The conventional wisdom has the liberal base wrapped up for Hillary. Here's Bob Novak on her a couple days ago:
"Democratic insiders worried about Sen. Hillary Rodham Clinton's electability for president were cheered by her speech Monday to the centrist Democratic Leadership Council meeting in Columbus, Ohio.
While Clinton's call for an end to internal Democratic strife did not specify who was at fault, it was generally interpreted as hitting the party's left wing. That was seen as a shrewd move, reaching out to Clinton's right. She is considered immune from any presidential rival squeezing in on her left."
(Sorry. I don't know how to do the cool quote thing, despite reading DKos for three years or so now).
But the problem here is that it is precisely the liberal base that is paying close enough attention to pick up on and be turned off by Hillary's move to the right. If someone like Kerry or Bill Clinton seems to far to the right in the primaries, it makes sense to the base -- he had to seem ready for the general election. But for Hillary, moving right just pisses off the base, because her perceived electability problems are not ideological, but personal -- moving right does not fix them. So she ends up in this unenviable situation I mentioned before -- seeming simultaneously both too conservative and unelectable.
And this is a situation that John Edwards, I think, is particularly well-positioned to exploit, although everything I say might go for Wes Clark too, I'm not sure. Essentially, Edwards' position is the inverse of Hillary's.

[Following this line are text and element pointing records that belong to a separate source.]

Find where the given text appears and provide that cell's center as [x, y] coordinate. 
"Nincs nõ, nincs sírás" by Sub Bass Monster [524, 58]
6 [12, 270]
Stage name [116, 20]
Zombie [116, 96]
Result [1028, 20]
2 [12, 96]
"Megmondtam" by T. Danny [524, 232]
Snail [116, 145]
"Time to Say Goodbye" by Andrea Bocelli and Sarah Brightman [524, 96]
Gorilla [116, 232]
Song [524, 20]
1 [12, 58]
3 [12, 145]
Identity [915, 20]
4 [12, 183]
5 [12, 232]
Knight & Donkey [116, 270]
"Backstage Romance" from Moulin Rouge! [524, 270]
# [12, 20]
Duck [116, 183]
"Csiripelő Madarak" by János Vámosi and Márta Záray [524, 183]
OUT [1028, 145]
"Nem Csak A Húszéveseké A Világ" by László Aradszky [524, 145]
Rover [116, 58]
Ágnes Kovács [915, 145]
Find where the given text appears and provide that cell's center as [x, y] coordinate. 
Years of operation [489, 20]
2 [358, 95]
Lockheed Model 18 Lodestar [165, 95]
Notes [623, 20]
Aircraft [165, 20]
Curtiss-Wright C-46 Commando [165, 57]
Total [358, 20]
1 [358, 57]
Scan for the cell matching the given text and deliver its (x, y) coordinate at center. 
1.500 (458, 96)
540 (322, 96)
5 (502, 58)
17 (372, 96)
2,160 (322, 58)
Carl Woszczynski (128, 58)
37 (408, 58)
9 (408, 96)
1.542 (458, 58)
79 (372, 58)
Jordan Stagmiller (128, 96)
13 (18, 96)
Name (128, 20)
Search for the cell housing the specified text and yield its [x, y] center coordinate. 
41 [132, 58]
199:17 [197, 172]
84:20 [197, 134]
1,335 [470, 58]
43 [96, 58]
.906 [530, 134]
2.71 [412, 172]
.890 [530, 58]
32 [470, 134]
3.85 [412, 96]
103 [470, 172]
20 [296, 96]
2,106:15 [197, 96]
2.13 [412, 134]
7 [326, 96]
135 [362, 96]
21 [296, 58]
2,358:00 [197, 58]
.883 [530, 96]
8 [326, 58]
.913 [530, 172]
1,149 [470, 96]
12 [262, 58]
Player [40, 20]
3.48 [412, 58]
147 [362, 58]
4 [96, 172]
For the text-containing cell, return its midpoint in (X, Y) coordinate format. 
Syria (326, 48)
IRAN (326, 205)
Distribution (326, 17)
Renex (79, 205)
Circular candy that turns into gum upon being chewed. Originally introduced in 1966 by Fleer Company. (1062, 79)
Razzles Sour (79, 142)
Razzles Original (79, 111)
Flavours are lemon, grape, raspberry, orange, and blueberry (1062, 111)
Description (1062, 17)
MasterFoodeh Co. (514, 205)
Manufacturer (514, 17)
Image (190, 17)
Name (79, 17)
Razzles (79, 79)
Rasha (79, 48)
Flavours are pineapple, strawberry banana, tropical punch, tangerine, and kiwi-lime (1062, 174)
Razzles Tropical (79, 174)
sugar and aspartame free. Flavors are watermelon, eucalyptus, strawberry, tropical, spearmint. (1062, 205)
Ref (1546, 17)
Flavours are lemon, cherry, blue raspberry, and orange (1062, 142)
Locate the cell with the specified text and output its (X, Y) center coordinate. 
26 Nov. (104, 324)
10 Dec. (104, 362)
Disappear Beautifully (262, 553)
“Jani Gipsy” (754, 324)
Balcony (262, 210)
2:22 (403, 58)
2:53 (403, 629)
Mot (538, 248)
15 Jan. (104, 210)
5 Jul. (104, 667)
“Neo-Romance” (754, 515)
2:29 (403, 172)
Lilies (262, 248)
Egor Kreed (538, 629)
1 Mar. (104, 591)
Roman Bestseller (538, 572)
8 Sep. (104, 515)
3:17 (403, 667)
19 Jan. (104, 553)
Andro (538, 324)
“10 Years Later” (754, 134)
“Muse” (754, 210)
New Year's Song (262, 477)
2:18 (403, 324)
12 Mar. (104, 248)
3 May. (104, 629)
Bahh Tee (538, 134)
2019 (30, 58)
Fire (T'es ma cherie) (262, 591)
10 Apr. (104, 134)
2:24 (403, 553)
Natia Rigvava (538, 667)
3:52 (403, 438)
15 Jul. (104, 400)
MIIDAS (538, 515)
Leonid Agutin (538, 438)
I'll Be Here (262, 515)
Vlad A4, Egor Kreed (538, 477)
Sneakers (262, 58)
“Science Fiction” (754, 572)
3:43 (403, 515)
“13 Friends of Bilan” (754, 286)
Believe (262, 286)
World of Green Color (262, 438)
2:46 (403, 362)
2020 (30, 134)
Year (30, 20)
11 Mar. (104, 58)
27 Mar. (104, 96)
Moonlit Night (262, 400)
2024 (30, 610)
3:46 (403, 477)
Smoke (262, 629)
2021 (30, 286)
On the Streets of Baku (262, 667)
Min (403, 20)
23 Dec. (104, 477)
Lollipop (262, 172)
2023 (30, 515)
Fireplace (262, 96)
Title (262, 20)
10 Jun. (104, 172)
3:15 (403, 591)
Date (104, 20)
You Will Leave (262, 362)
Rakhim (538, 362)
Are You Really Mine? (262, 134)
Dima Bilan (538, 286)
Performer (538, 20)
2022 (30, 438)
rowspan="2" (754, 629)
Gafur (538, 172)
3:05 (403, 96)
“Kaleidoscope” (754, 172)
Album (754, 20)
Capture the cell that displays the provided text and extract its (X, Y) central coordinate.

He can move to her left, pleasing the base (look, for example, at his bashing of Roberts, and his assumption of the mantle as the Democrats' anti-poverty crusader, a time-honored liberal role; see the Ted Kennedy 1980 convention speech for a perfect example) while simultaneously seeming more electable. He's Southern, well-spoken, good-looking, as we all know. He's got all the characteristics of the traditional electable candidate, without the traditional weakness of such a candidate in the primaries -- being too conservative for the base.
I have no idea who I'm supporting in 2008. I like Edwards fine, although he probably won't be my pick. I just think he's rather well set up the way things are going right now.